The case emerged on the same day that the major partners fighting the  outbreak – including the DRC government, the World Health Organization, the United Nations and UK and US governments – met in Geneva to discuss a “reset” to the response and urge more donors to come forward and help bring the epidemic under control.

So far, there have been nearly 2,500 cases of the disease, including 1,600 deaths. 

The UK has already been one of the most generous donors to the response - giving around £37.7 million in total - and international development secretary Rory Stewart pledged an extra £50 million to fight the disease. The US is the biggest single donor and said it will provide "more in the coming months". 

Mr Stewart paid tribute to the many people doing an "extraordinary job on the ground".

But he added: "There are still a lot of things to be very, very worried about.
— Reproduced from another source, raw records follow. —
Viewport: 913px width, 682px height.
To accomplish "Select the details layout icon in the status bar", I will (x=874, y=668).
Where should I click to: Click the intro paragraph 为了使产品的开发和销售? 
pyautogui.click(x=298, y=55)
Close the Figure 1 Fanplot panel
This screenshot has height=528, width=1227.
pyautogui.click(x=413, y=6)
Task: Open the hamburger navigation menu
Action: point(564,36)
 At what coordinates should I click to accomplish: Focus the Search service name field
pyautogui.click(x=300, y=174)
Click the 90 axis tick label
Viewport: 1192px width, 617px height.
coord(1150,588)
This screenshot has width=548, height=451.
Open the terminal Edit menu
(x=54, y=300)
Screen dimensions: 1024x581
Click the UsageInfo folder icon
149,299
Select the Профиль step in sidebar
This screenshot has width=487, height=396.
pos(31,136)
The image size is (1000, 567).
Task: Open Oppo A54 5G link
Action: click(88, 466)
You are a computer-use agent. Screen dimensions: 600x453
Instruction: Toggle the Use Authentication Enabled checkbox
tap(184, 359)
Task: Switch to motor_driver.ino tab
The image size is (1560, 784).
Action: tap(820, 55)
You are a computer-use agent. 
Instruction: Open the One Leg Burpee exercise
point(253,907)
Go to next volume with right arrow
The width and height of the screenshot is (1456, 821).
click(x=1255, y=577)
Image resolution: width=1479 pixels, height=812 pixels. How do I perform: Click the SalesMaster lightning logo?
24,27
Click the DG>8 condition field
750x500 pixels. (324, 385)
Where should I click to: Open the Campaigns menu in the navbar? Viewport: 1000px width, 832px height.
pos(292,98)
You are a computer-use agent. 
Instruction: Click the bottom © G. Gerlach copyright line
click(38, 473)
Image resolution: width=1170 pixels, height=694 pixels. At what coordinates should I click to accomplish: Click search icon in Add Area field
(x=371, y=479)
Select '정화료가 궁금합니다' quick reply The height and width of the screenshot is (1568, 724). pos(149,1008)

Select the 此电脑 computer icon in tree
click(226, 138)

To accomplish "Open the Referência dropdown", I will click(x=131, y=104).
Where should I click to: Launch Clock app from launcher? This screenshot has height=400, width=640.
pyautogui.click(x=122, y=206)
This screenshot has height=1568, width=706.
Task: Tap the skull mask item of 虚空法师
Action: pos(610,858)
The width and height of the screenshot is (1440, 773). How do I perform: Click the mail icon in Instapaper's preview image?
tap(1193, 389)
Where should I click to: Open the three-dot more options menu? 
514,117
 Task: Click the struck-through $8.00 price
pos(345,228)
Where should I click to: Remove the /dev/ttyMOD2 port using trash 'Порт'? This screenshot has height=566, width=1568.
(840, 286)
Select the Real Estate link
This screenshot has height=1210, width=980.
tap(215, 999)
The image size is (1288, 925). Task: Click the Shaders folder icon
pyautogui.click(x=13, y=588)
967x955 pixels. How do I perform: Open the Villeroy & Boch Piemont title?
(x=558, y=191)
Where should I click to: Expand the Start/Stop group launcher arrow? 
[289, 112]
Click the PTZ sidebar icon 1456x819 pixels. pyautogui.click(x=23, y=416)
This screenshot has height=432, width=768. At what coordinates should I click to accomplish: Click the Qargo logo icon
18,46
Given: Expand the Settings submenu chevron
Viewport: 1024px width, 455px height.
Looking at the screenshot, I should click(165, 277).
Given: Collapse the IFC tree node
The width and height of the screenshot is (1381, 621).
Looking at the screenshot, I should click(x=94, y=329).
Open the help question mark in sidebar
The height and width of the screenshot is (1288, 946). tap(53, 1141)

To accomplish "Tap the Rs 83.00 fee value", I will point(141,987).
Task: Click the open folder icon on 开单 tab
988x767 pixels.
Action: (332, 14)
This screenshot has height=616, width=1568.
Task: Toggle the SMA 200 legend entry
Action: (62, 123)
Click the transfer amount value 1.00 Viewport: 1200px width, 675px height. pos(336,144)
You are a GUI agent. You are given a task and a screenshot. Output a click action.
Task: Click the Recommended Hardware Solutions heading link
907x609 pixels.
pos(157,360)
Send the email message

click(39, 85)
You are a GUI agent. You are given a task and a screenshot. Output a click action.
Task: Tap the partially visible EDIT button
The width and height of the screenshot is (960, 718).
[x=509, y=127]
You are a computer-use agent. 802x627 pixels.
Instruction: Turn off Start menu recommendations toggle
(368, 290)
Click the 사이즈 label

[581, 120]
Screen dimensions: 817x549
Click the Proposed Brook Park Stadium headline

This is not a moment for complacency. There are any number of reasons why we might feel cheerful, why we might feel we have done a good job, but we are literally on a knife edge."

He said "a lot more money" was needed and urged "dear friends from the other G7 countries" to step up.

He added: "Yes, it’s complex, yes it’s very difficult, yes, the root causes are difficult to address, but we are in a very, very fragile situation. Again, there are some donors around this table who can somehow believe it’s all funded.

"To put it very bluntly we have about half the number of WHO staff that we should have doing preparedness in places like Burundi and South Sudan because the money is simply not coming through."

The Goma case, identified on Sunday, involves a pastor who travelled to the city by bus from Butembo, 300 km away, passing three Ebola control points along the way. At each checkpoint he gave a different name and said he felt well, despite first having symptoms earlier in the week. 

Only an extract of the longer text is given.